=== Section Start ===

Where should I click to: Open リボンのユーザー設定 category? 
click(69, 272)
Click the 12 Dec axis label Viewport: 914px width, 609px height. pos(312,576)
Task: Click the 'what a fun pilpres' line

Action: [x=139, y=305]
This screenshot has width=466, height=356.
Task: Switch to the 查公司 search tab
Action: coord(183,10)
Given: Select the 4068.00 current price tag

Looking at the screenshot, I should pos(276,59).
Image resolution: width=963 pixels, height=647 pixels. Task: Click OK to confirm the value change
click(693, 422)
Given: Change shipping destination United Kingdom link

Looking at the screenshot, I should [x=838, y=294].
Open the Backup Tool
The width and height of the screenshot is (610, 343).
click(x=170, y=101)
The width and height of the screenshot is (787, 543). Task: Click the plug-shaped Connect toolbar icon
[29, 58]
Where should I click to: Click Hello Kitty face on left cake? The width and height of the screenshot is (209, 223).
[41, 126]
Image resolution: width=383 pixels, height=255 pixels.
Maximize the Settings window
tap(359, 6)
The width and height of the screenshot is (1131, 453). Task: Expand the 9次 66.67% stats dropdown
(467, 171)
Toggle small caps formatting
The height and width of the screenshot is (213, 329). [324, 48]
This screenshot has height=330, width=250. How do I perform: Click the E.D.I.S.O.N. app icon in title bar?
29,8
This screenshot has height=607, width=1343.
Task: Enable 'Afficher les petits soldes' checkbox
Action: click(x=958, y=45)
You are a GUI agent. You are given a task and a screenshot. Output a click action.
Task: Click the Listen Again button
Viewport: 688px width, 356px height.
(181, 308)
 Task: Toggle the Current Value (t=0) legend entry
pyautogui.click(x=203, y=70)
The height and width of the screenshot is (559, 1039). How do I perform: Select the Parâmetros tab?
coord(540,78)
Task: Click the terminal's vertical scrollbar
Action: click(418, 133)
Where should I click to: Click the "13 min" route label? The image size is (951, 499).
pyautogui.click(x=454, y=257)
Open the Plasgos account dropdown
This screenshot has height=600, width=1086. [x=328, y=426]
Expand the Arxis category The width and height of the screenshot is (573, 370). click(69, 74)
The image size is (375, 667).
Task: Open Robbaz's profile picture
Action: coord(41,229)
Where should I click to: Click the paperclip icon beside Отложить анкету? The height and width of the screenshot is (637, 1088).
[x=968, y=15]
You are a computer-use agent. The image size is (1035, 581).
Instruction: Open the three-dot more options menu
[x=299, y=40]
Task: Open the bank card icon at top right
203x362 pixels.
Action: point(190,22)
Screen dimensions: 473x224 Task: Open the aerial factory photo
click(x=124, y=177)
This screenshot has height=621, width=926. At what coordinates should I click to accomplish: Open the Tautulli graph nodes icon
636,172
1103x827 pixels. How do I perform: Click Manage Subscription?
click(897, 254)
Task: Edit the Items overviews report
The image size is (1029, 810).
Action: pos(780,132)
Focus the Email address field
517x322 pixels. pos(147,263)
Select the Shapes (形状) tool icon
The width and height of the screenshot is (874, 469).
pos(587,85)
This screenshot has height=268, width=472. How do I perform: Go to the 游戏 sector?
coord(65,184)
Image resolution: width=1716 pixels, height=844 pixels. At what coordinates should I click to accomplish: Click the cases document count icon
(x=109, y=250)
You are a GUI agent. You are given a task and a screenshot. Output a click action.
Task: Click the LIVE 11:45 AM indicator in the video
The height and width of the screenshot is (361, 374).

=== Section End ===

» What you need to do
Give all the records above again, wording unchanged.

» Output for this task
Where should I click to: Open リボンのユーザー設定 category? 
click(69, 272)
Click the 12 Dec axis label Viewport: 914px width, 609px height. pos(312,576)
Task: Click the 'what a fun pilpres' line

Action: [x=139, y=305]
This screenshot has width=466, height=356.
Task: Switch to the 查公司 search tab
Action: coord(183,10)
Given: Select the 4068.00 current price tag

Looking at the screenshot, I should pos(276,59).
Image resolution: width=963 pixels, height=647 pixels. Task: Click OK to confirm the value change
click(693, 422)
Given: Change shipping destination United Kingdom link

Looking at the screenshot, I should [x=838, y=294].
Open the Backup Tool
The width and height of the screenshot is (610, 343).
click(x=170, y=101)
The width and height of the screenshot is (787, 543). Task: Click the plug-shaped Connect toolbar icon
[29, 58]
Where should I click to: Click Hello Kitty face on left cake? The width and height of the screenshot is (209, 223).
[41, 126]
Image resolution: width=383 pixels, height=255 pixels.
Maximize the Settings window
tap(359, 6)
The width and height of the screenshot is (1131, 453). Task: Expand the 9次 66.67% stats dropdown
(467, 171)
Toggle small caps formatting
The height and width of the screenshot is (213, 329). [324, 48]
This screenshot has height=330, width=250. How do I perform: Click the E.D.I.S.O.N. app icon in title bar?
29,8
This screenshot has height=607, width=1343.
Task: Enable 'Afficher les petits soldes' checkbox
Action: click(x=958, y=45)
You are a GUI agent. You are given a task and a screenshot. Output a click action.
Task: Click the Listen Again button
Viewport: 688px width, 356px height.
(181, 308)
 Task: Toggle the Current Value (t=0) legend entry
pyautogui.click(x=203, y=70)
The height and width of the screenshot is (559, 1039). How do I perform: Select the Parâmetros tab?
coord(540,78)
Task: Click the terminal's vertical scrollbar
Action: click(418, 133)
Where should I click to: Click the "13 min" route label? The image size is (951, 499).
pyautogui.click(x=454, y=257)
Open the Plasgos account dropdown
This screenshot has height=600, width=1086. [x=328, y=426]
Expand the Arxis category The width and height of the screenshot is (573, 370). click(69, 74)
The image size is (375, 667).
Task: Open Robbaz's profile picture
Action: coord(41,229)
Where should I click to: Click the paperclip icon beside Отложить анкету? The height and width of the screenshot is (637, 1088).
[x=968, y=15]
You are a computer-use agent. The image size is (1035, 581).
Instruction: Open the three-dot more options menu
[x=299, y=40]
Task: Open the bank card icon at top right
203x362 pixels.
Action: point(190,22)
Screen dimensions: 473x224 Task: Open the aerial factory photo
click(x=124, y=177)
This screenshot has height=621, width=926. At what coordinates should I click to accomplish: Open the Tautulli graph nodes icon
636,172
1103x827 pixels. How do I perform: Click Manage Subscription?
click(897, 254)
Task: Edit the Items overviews report
The image size is (1029, 810).
Action: pos(780,132)
Focus the Email address field
517x322 pixels. pos(147,263)
Select the Shapes (形状) tool icon
The width and height of the screenshot is (874, 469).
pos(587,85)
This screenshot has height=268, width=472. How do I perform: Go to the 游戏 sector?
coord(65,184)
Image resolution: width=1716 pixels, height=844 pixels. At what coordinates should I click to accomplish: Click the cases document count icon
(x=109, y=250)
You are a GUI agent. You are given a task and a screenshot. Output a click action.
Task: Click the LIVE 11:45 AM indicator in the video
The height and width of the screenshot is (361, 374).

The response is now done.